[Source records]
= = = = =
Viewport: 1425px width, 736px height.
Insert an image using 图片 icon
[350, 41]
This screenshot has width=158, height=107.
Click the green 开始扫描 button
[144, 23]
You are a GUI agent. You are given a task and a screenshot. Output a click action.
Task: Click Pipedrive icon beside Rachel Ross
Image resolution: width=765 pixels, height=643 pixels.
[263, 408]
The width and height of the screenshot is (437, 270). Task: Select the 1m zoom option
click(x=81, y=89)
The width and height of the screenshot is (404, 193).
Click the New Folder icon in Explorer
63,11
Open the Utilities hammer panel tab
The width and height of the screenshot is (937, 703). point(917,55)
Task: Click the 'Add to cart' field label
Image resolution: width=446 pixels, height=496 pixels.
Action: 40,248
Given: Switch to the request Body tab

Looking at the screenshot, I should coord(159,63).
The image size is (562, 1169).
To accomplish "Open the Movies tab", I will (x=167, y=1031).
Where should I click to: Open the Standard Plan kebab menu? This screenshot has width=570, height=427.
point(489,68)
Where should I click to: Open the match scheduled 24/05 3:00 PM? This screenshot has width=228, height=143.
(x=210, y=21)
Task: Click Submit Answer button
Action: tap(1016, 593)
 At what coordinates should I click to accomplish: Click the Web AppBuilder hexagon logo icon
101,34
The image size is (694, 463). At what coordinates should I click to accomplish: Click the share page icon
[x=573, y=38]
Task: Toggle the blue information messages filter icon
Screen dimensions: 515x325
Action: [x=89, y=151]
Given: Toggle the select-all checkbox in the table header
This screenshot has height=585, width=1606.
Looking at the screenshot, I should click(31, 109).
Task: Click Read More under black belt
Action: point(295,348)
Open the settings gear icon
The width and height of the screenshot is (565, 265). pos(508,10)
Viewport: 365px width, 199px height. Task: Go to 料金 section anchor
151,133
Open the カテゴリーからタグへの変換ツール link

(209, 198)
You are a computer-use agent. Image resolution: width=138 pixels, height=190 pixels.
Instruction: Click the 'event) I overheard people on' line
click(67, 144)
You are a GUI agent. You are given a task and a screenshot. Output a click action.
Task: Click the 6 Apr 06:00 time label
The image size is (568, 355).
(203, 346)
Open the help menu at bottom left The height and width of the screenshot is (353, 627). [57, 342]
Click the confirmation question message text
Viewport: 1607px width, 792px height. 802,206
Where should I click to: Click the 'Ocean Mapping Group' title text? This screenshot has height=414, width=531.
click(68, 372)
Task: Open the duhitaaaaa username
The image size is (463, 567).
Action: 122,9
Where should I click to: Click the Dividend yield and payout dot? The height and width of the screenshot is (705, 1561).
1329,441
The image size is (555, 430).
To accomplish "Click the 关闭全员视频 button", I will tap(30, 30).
= = = = =
- [Request] Print the source records above without any changes, line for line.

- [Exercise answer]
Viewport: 1425px width, 736px height.
Insert an image using 图片 icon
[350, 41]
This screenshot has width=158, height=107.
Click the green 开始扫描 button
[144, 23]
You are a GUI agent. You are given a task and a screenshot. Output a click action.
Task: Click Pipedrive icon beside Rachel Ross
Image resolution: width=765 pixels, height=643 pixels.
[263, 408]
The width and height of the screenshot is (437, 270). Task: Select the 1m zoom option
click(x=81, y=89)
The width and height of the screenshot is (404, 193).
Click the New Folder icon in Explorer
63,11
Open the Utilities hammer panel tab
The width and height of the screenshot is (937, 703). point(917,55)
Task: Click the 'Add to cart' field label
Image resolution: width=446 pixels, height=496 pixels.
Action: 40,248
Given: Switch to the request Body tab

Looking at the screenshot, I should coord(159,63).
The image size is (562, 1169).
To accomplish "Open the Movies tab", I will (x=167, y=1031).
Where should I click to: Open the Standard Plan kebab menu? This screenshot has width=570, height=427.
point(489,68)
Where should I click to: Open the match scheduled 24/05 3:00 PM? This screenshot has width=228, height=143.
(x=210, y=21)
Task: Click Submit Answer button
Action: tap(1016, 593)
 At what coordinates should I click to accomplish: Click the Web AppBuilder hexagon logo icon
101,34
The image size is (694, 463). At what coordinates should I click to accomplish: Click the share page icon
[x=573, y=38]
Task: Toggle the blue information messages filter icon
Screen dimensions: 515x325
Action: [x=89, y=151]
Given: Toggle the select-all checkbox in the table header
This screenshot has height=585, width=1606.
Looking at the screenshot, I should click(31, 109).
Task: Click Read More under black belt
Action: point(295,348)
Open the settings gear icon
The width and height of the screenshot is (565, 265). pos(508,10)
Viewport: 365px width, 199px height. Task: Go to 料金 section anchor
151,133
Open the カテゴリーからタグへの変換ツール link

(209, 198)
You are a computer-use agent. Image resolution: width=138 pixels, height=190 pixels.
Instruction: Click the 'event) I overheard people on' line
click(67, 144)
You are a GUI agent. You are given a task and a screenshot. Output a click action.
Task: Click the 6 Apr 06:00 time label
The image size is (568, 355).
(203, 346)
Open the help menu at bottom left The height and width of the screenshot is (353, 627). [57, 342]
Click the confirmation question message text
Viewport: 1607px width, 792px height. 802,206
Where should I click to: Click the 'Ocean Mapping Group' title text? This screenshot has height=414, width=531.
click(68, 372)
Task: Open the duhitaaaaa username
The image size is (463, 567).
Action: 122,9
Where should I click to: Click the Dividend yield and payout dot? The height and width of the screenshot is (705, 1561).
1329,441
The image size is (555, 430).
To accomplish "Click the 关闭全员视频 button", I will tap(30, 30).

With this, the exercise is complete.